O coordenador explica que a região possui forte demanda por circuitos integrados e componentes mecânicos e elétricos utilizados nos processos industriais.
O volume movimentado pelo comércio exterior também exige das empresas uma estrutura especializada para lidar com procedimentos fiscais, tributários e aduaneiros.
Segundo Julio, mecanismos como o RECOF (Entreposto Industrial sob Controle Aduaneiro Informatizado), a certificação OEA (Operador Econômico Autorizado) e a DUIMP (Declaração Única de Importação) são ferramentas importantes para dar maior agilidade e segurança às operações.

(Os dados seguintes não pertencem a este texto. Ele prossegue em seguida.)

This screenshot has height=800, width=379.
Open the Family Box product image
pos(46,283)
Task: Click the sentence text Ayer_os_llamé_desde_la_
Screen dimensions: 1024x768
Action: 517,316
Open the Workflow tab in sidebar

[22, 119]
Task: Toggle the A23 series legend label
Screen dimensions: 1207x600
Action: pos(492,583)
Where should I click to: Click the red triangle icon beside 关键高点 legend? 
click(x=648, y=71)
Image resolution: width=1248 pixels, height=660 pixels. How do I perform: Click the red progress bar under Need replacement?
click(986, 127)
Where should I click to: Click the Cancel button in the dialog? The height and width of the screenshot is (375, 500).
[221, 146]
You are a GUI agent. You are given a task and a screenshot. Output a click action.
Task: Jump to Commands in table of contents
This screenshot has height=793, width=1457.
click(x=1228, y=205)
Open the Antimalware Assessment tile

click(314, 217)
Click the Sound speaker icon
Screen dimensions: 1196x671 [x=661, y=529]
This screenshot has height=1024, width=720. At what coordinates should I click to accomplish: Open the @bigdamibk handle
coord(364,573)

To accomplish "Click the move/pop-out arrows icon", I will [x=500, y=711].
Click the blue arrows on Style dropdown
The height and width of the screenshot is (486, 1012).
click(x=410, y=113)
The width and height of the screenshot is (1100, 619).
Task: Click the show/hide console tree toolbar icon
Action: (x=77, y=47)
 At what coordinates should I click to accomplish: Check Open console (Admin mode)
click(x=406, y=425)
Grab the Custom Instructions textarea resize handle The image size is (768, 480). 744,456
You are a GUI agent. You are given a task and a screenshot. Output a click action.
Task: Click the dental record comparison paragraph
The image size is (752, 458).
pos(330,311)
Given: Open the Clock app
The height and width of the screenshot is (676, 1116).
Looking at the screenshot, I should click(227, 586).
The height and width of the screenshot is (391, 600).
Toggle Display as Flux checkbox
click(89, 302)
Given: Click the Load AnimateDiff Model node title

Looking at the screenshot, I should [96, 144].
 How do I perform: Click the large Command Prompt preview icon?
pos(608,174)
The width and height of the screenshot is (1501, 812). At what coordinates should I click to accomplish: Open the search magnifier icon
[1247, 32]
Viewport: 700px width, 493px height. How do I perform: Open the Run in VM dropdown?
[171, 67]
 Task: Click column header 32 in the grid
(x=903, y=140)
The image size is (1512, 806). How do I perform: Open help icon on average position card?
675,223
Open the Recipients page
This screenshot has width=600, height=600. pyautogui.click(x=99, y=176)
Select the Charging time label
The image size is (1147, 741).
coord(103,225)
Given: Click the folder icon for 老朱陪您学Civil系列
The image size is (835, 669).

A utilização desses instrumentos, de acordo com o CIESP, contribui para a organização das operações internacionais e para a redução de riscos relacionados às movimentações de mercadorias e aos procedimentos aduaneiros.
Além da atuação no comércio exterior, Jundiaí possui uma das maiores economias municipais do país. A cidade ocupa a 21ª posição entre as maiores economias brasileiras e a 7ª no Estado de São Paulo, segundo os dados apresentados pelo CIESP.
O município possui um PIB de R$ 65,4 bilhões e PIB per capita de R$ 147.597.
O parque industrial local reúne mais de 160 multinacionais de grande porte, além de centenas de pequenas e médias empresas dos setores industrial e tecnológico.
Para o CIESP Jundiaí, os números do comércio exterior reforçam a importância da região para a indústria paulista e evidenciam o papel do município e das cidades do entorno nas cadeias de produção e distribuição que conectam a economia regional ao mercado internacional.